Source document ▸
BEGIN
Lectures | NSWI143

This page provides more detailed information about individual lectures as well as links to various resources. Students are encouraged to read selected textbook chapters and review slides before the lecture.

Lecture videos

Lecture videos from the academic year 2020/2021 are available in a shared folder on the university SharePoint. Use <your-login>@cuni.cz on the log-in screen where <your-login> is the login name you use to log into the Study Information System (SIS).

Please note that the videos discuss the design of a simple MIPS processor, whereas the lectures and other resources from the academic year 2023/2024 focus on the design of a simple RISC-V processor.

Finally, the videos are meant for your personal use only. Specifically, you are not permitted to redistribute (download and reupload) them in any way.
END
Data records ▸
BEGIN
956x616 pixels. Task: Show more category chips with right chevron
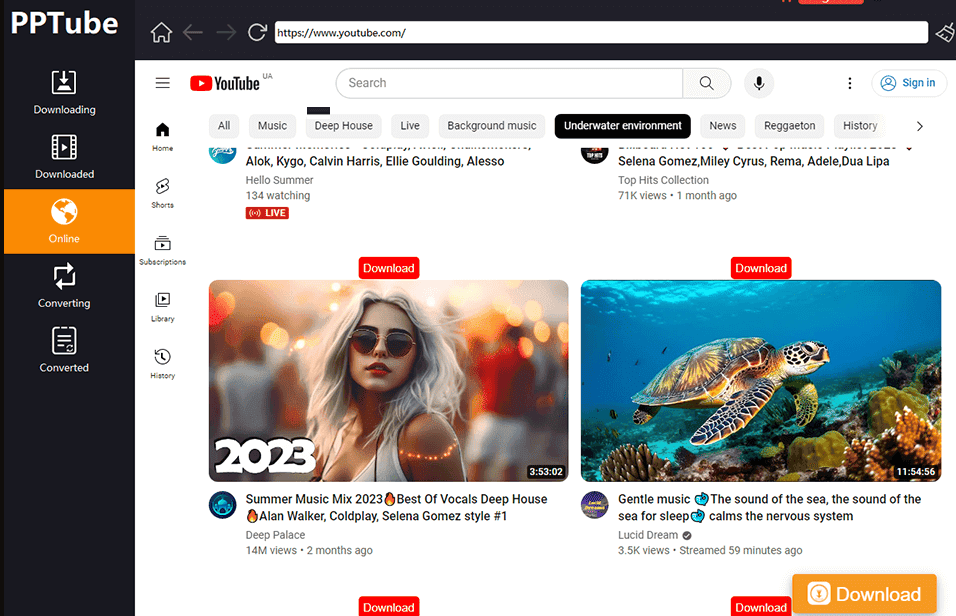(x=919, y=126)
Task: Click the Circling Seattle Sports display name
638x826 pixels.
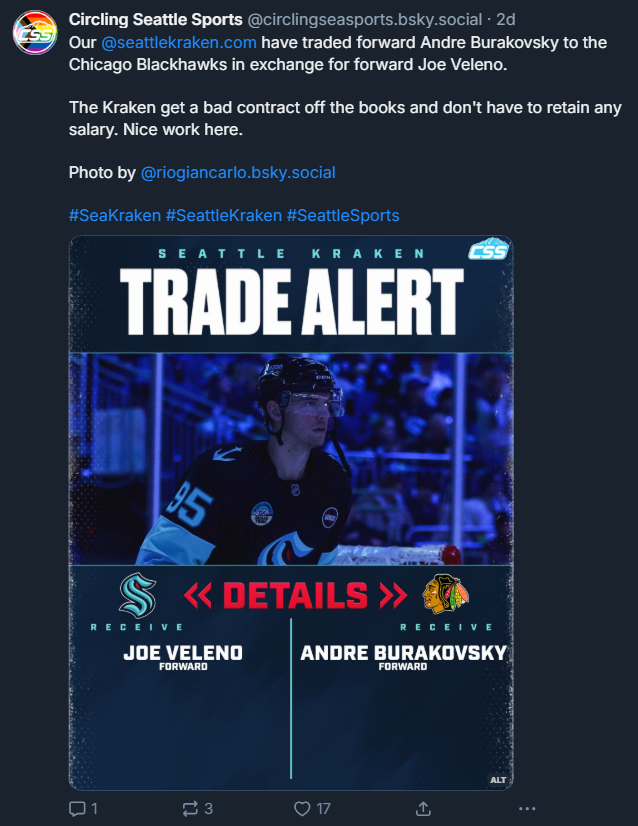Action: click(x=155, y=19)

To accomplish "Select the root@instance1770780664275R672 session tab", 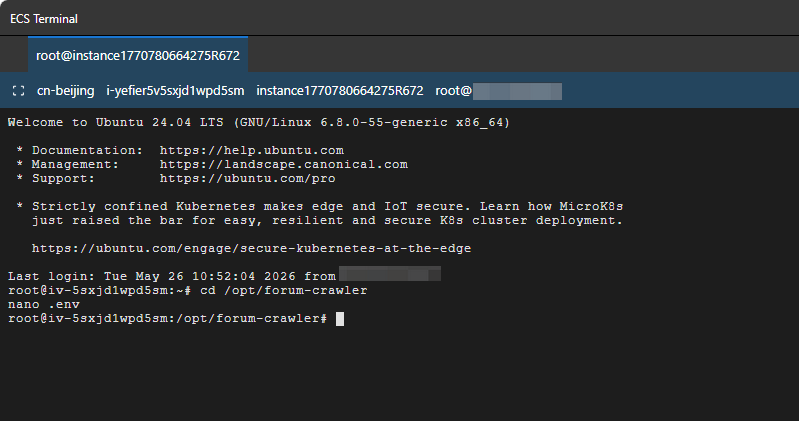I will [x=138, y=55].
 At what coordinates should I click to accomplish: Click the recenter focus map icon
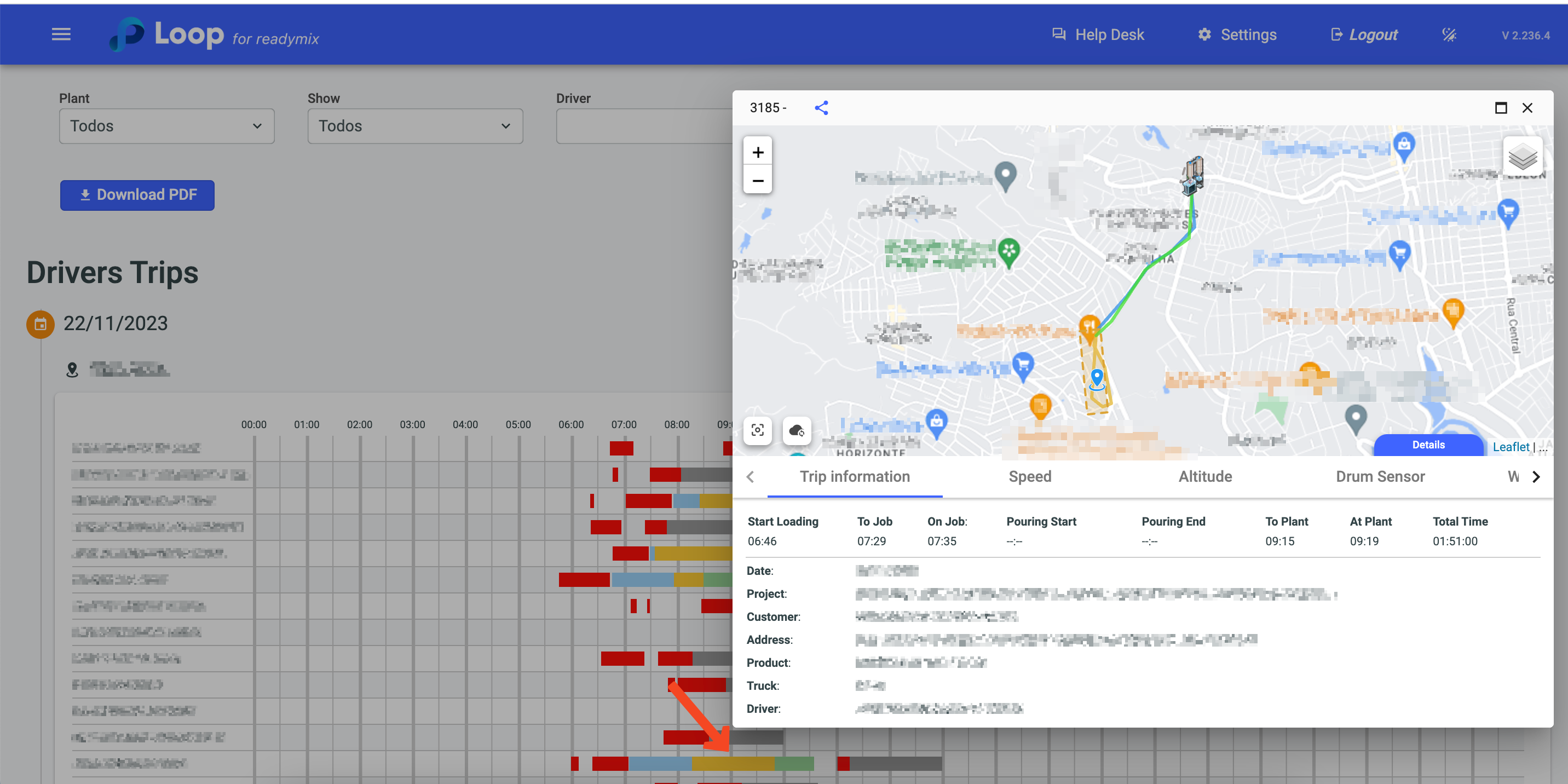[757, 430]
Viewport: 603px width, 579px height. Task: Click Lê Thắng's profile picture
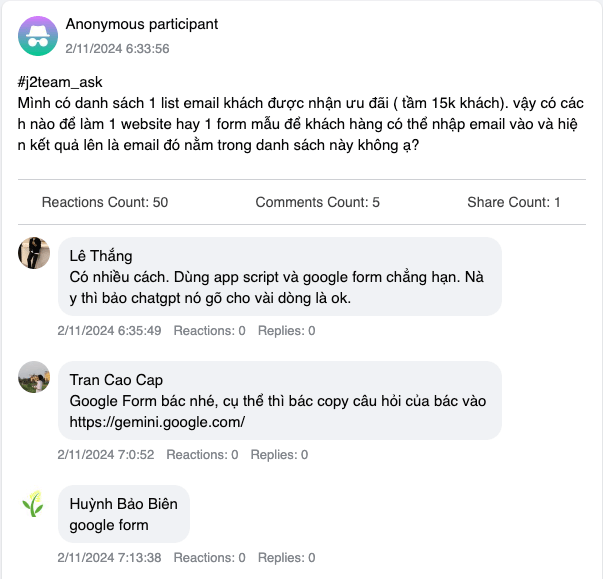click(34, 253)
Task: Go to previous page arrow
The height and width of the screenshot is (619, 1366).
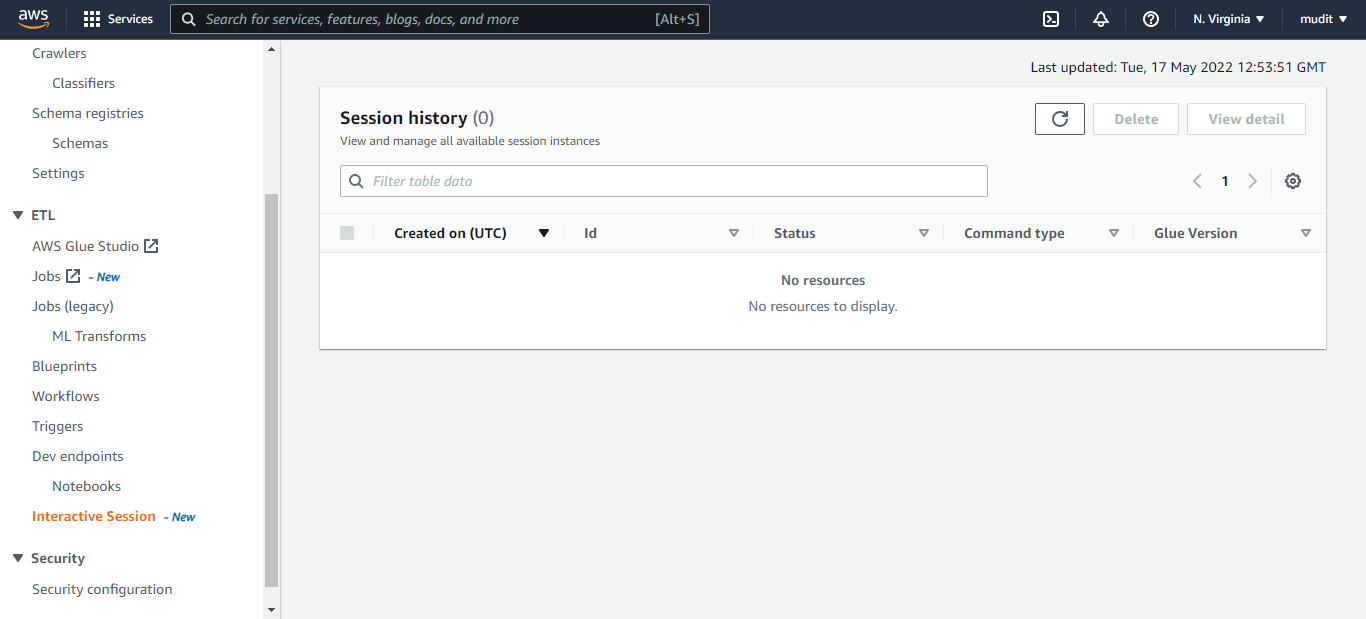Action: (x=1197, y=181)
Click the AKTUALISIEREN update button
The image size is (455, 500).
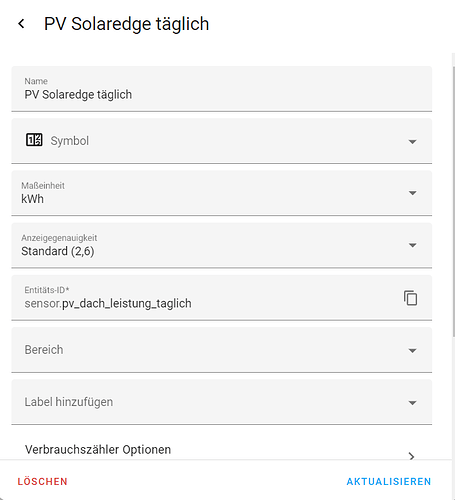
END
Set exercise ▸ Could you print the stretch of the lectures page that begins with the words containing "Lectures | NSWI143" and ends with "Information System (SIS)."?

Complete output ▸
Lectures | NSWI143

This page provides more detailed information about individual lectures as well as links to various resources. Students are encouraged to read selected textbook chapters and review slides before the lecture.

Lecture videos

Lecture videos from the academic year 2020/2021 are available in a shared folder on the university SharePoint. Use <your-login>@cuni.cz on the log-in screen where <your-login> is the login name you use to log into the Study Information System (SIS).